La forêt des contes apparait depuis toujours dans les livres de Grégoire Solotareff. On y retrouve les siens (Loulou à l’école des loups), ou l’on s’y cache comme le fait Le chat rouge dans son dernier album. Sur le thème du rejet de la différence, Solotareff introduit brutalement et délicatement une histoire d’amour. Brutalement car la page où le lecteur fait connaissance avec l’amoureuse surgit sans prévenir. Délicatement, car la couleur et la silhouette de cette jolie chatte blanche créent une atmosphère douce et tendre. Je les aime depuis toujours les personnages de Solotareff, avec leur yeux humains, leurs regards expressifs, leurs attitudes élégantes se découpant sur les diagonales frêles des paysages. Ils ressemblent à des notes posées ça et là sur la ligne d’une portée musicale.
Valentin le chat rouge rejeté par les autres et Blanche-Neige, la chatte blanche qui l’invite à jouer, s’amusent mais quand vient le soir, un vieux loup rôde dans les parages. Ils le fuiront pour finalement se réfugier dans la maison d’une sorcière. Croyez-vous vraiment que cette dernière pourra en faire ce qu’elle veut ? Alors c’est ne pas bien connaître les chats; car ils n’en font qu’à leur tête!

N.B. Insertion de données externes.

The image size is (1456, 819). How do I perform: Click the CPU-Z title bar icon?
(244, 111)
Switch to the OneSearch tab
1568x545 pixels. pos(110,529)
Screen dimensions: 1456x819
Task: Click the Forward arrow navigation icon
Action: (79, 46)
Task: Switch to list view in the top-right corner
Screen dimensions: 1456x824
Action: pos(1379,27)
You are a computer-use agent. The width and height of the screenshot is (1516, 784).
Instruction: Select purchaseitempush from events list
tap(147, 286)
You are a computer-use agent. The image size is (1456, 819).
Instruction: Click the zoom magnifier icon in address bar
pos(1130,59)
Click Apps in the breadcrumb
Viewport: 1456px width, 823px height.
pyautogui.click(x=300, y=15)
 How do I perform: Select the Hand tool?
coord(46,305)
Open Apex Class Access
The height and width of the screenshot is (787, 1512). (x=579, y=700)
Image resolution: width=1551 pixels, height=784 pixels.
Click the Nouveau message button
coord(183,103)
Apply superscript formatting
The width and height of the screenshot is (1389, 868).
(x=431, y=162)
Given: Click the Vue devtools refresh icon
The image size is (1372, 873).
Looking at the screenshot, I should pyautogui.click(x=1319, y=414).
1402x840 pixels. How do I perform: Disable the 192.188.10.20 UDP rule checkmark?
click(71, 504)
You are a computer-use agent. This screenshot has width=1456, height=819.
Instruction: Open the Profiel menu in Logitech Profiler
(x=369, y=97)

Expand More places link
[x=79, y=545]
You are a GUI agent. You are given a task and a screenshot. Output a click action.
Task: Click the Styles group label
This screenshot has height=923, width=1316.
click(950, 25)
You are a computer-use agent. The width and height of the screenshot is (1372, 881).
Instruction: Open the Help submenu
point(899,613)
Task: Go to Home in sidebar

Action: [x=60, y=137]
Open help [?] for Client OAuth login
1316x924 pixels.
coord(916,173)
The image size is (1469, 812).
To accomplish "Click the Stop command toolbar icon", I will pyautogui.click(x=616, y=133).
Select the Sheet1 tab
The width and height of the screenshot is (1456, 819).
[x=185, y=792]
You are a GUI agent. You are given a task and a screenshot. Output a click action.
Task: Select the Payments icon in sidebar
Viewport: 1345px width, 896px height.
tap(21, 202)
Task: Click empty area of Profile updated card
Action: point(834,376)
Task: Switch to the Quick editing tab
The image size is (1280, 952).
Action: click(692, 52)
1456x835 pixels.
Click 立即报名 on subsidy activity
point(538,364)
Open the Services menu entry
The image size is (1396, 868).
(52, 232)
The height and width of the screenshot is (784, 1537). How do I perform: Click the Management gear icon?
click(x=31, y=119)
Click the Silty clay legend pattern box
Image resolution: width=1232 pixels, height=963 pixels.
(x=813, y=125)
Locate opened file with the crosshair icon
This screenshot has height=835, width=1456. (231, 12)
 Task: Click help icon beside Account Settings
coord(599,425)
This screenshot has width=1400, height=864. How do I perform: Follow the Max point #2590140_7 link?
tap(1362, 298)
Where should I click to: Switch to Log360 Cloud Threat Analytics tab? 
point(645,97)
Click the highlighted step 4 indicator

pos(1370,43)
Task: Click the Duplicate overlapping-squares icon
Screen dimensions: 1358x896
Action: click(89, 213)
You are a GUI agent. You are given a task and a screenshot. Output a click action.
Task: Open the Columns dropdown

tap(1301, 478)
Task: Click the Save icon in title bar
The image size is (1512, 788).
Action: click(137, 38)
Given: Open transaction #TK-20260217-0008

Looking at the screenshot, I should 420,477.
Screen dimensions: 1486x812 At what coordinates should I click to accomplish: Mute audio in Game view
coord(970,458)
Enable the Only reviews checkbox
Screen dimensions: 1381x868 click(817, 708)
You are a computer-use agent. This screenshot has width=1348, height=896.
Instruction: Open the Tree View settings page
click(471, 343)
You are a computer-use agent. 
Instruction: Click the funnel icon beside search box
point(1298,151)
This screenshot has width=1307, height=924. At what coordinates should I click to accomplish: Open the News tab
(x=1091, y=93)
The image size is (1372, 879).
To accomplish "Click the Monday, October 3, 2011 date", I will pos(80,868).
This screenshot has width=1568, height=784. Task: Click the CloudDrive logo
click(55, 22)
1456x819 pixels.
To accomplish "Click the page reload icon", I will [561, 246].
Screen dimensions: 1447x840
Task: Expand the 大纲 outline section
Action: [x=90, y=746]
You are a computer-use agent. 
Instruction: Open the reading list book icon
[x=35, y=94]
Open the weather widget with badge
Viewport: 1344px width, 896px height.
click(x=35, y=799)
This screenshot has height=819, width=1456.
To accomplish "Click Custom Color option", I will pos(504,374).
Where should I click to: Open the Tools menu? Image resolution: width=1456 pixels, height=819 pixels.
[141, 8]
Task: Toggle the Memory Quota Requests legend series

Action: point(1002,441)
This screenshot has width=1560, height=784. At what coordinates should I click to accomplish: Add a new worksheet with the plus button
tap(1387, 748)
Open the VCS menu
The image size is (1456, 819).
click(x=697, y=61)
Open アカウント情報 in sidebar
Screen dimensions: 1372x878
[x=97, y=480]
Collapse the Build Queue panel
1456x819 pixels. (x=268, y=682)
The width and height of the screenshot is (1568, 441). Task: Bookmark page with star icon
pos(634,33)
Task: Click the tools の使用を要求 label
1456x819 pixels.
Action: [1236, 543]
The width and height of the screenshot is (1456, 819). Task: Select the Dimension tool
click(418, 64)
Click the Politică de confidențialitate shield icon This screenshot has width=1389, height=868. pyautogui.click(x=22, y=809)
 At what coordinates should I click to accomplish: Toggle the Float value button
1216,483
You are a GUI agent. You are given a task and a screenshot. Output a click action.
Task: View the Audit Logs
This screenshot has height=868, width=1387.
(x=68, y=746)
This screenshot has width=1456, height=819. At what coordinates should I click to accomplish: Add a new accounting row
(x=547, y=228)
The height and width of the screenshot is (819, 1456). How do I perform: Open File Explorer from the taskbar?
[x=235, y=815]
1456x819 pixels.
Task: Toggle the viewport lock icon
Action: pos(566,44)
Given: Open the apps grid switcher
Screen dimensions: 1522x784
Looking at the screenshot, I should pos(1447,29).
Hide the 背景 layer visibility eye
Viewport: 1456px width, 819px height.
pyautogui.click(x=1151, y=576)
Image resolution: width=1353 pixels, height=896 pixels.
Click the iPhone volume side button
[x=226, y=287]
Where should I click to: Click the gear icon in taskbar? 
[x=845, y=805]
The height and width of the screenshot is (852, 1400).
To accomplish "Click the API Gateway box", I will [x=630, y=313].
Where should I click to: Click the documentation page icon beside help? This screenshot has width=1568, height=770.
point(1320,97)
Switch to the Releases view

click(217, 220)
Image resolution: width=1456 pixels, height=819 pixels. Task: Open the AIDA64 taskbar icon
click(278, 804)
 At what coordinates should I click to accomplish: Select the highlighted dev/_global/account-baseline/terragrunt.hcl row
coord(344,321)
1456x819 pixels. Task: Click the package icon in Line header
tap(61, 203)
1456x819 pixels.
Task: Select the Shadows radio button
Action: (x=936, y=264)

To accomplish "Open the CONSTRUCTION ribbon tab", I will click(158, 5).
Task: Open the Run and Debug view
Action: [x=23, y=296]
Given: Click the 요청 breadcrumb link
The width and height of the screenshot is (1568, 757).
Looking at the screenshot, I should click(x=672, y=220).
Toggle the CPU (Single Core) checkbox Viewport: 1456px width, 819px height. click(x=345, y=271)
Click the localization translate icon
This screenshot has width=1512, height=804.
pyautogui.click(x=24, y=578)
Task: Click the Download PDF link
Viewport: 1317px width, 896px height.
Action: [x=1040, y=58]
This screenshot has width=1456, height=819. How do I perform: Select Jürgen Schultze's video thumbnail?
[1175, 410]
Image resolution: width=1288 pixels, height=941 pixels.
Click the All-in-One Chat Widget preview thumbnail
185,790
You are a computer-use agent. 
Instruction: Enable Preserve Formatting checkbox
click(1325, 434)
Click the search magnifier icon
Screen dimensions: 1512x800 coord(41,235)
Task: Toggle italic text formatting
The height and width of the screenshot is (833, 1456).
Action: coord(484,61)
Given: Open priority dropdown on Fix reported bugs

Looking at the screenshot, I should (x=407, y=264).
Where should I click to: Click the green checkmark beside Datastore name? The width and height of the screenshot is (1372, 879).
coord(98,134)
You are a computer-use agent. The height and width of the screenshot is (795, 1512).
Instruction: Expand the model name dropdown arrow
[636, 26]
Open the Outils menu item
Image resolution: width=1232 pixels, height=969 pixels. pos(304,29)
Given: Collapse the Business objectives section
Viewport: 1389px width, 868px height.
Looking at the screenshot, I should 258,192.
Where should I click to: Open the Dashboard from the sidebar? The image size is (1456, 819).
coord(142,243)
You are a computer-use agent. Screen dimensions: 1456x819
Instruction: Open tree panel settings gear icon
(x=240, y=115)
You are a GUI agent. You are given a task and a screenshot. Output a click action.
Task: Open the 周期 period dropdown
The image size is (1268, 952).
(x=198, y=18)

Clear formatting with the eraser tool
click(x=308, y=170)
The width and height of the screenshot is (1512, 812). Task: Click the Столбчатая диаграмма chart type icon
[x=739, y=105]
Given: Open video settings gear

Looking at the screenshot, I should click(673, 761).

Cet album esthétiquement très réussi donne l’impression étrange de sentiments mêlés. « Aérien, épuré, puissant » dit un critique de La Libre Belgique. Peut-être est-ce dû à ces belles illustrations à l’acrylique qui nous font voyager du rose au jaune orangé, du bleu froid au bleu nuit, du mauve au violet puis au jaune pour s’achever dans les teintes d’une campagne tranquille où nos deux chats se prélassent? Ou peut-être à l’attitude de ces deux chats que rien ne pourra désormais séparer? À deux, la peur disparait, les moustaches se mêlent. Ou peut-être encore à l’histoire elle-même au rythme bien mené dans un temps indéfini le jour, la nuit, au petit matin, un soir, une fois au village…?
Il y a quelque chose d’impalpable et en même temps de très fort. De souple et de déterminé. Les thèmes éternels, ceux que Solotareff aime à décrire, sont proches du lecteur : le rejet, la solitude, la rencontre, l’amour, la peur, le risque, le jeu, le temps qui passe. Mais chuuut! Nos deux chats font la sieste et il me semble entendre la cloche du village sonner leurs amours tranquillement tandis qu’une voiture s’éloigne sur la route…La paix règne enfin.